Roland Lewis has been diagnosed with progressive muscular atrophy, a rare form of MND. Here, Roland talks about his experience of contributing to the DIPEx site, Healthtalkonline:
Over a year ago I read an article in one of the MND Association’s magazines asking for people to share their stories of living with MND in order to help others going through the same journey.
I had never heard of DIPEx. However I found it an interesting concept that patients could go on-line and learn from each other's experience.
A researcher called Carole came to my home and asked me a number of questions about living with the disease.
Talking to Carole took me back to when I first started to notice symptoms. One day I was playing badminton and pulled a muscle in my shoulder. My physio noticed some muscle weakness and told me to go to my GP. My GP referred me to the hospital. Six months later I received my diagnosis of PMA.
PMA affects only a small proportion of people, mainly causing damage to the lower motor neurones. Receiving a diagnosis of PMA is very strange. Whilst it’s devastating, at the same time you realize you are lucky you don’t have MND with a lifespan of two years. People with PMA generally have a much longer lifespan.
At first I didn’t frighten myself silly by going onto the internet. I was aware most people with MND have two years to live and much of the information on the internet is for people with MND. I didn’t feel that I had that much in common with other people affected by MND.
I felt very emotional going through my story with the interviewer. I found it very difficult to talk about my journey with PMA. However I really wanted to contribute to the site in order to help people in the same situation.
It still surprises me when I get so emotional when talking about my illness. However I find it therapeutic to talk about it. I am very keen to help in MND research – it’s the one thing which is in my power to do.

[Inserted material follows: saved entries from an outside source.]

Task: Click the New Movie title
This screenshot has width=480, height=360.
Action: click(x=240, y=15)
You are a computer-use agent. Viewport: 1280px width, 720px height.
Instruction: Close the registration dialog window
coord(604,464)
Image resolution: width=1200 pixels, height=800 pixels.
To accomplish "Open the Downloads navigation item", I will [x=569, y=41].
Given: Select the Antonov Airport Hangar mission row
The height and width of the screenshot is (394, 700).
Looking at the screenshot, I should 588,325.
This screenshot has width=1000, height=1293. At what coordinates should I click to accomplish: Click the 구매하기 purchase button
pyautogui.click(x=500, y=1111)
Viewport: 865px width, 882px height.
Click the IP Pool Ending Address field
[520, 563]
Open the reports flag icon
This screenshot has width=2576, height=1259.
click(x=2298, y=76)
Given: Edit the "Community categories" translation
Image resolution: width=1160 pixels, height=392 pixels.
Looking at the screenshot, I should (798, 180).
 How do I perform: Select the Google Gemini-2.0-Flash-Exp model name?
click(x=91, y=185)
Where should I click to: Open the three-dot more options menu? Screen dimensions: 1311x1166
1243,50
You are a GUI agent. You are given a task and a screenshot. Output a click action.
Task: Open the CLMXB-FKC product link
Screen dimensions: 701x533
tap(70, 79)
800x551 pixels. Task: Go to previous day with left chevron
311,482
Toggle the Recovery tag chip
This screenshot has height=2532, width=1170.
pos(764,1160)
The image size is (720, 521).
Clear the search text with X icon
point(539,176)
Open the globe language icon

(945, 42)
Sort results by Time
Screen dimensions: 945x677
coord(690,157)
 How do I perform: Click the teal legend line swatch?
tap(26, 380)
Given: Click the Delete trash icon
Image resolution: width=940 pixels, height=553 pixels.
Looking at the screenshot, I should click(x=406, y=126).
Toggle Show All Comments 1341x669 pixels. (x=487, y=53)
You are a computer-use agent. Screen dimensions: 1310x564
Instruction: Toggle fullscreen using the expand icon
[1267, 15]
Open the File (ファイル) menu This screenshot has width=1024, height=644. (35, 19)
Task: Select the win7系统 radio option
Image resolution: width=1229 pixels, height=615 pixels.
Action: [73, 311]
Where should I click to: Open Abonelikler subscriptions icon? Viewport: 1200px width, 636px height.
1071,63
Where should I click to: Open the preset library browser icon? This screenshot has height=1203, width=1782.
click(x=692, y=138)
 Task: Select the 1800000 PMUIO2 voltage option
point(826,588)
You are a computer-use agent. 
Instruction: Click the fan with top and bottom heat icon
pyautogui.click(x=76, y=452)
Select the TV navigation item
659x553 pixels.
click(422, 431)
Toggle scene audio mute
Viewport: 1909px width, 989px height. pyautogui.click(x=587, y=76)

Looking at my interview on the website the first thing that struck me was that I hadn’t realised I had such a posh voice! It’s also been very interesting to see how differently people react to the same diagnosis.
There is one lady on the website who is very positive and upbeat. She is clearly determined to live her life as fully as possible and not let MND take over. However another interview showed a man who was clearly very down and found it hard to be positive about living with MND.
You can get a lot of good tips and advice from watching the DIPEx interviews on a whole range of topics from death, to equipment, to maintaining close relationships.
People affected by an illness will certainly get an insight into their diagnosis. Perhaps more importantly they will be able to see how they can live their life to the full in spite of it.